### [Given data]
·····
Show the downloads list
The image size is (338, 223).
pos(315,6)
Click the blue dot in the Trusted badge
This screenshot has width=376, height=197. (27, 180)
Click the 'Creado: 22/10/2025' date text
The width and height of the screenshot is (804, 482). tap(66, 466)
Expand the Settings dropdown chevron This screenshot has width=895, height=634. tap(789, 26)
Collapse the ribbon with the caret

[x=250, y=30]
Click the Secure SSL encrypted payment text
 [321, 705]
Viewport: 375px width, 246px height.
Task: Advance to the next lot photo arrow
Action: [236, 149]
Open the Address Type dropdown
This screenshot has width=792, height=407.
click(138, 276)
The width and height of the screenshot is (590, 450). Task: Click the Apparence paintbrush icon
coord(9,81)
·····
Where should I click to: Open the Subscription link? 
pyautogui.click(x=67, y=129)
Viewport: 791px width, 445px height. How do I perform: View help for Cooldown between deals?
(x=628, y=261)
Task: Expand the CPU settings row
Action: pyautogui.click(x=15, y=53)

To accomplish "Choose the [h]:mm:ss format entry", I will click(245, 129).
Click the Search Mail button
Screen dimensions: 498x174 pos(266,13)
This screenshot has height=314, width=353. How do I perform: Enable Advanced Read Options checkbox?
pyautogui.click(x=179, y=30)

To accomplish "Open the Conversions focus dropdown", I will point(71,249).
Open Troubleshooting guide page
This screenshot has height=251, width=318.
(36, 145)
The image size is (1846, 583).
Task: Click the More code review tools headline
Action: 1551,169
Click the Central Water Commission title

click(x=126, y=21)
·····
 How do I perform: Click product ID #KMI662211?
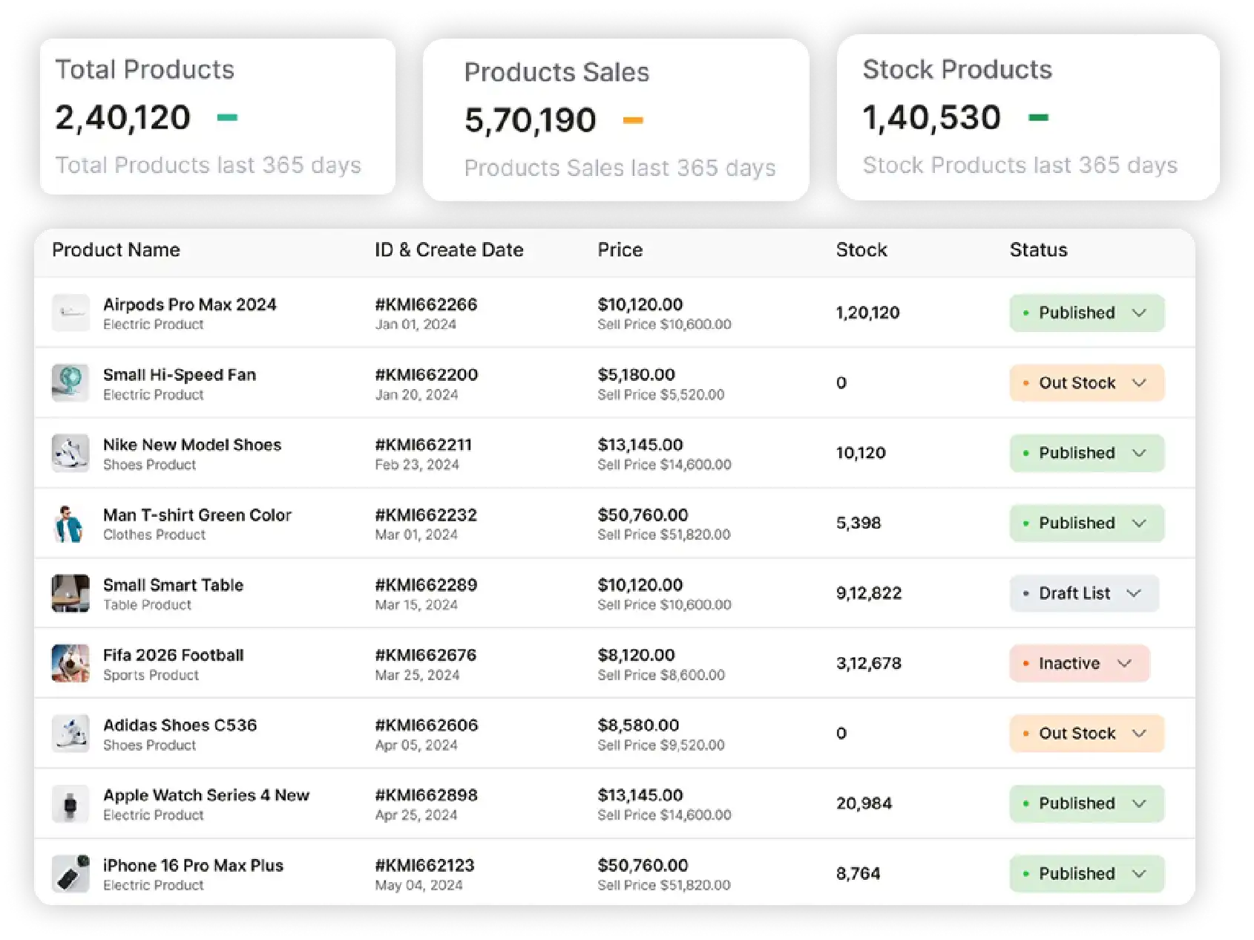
·····
### [How to complete this task]
After locating the line with "Where should I" in the material above, return it and each line after it exactly, ending at the line with "Open Troubleshooting guide page".

### [Completed task]
Where should I click to: Open the Subscription link? 
pyautogui.click(x=67, y=129)
Viewport: 791px width, 445px height. How do I perform: View help for Cooldown between deals?
(x=628, y=261)
Task: Expand the CPU settings row
Action: pyautogui.click(x=15, y=53)

To accomplish "Choose the [h]:mm:ss format entry", I will click(245, 129).
Click the Search Mail button
Screen dimensions: 498x174 pos(266,13)
This screenshot has height=314, width=353. How do I perform: Enable Advanced Read Options checkbox?
pyautogui.click(x=179, y=30)

To accomplish "Open the Conversions focus dropdown", I will point(71,249).
Open Troubleshooting guide page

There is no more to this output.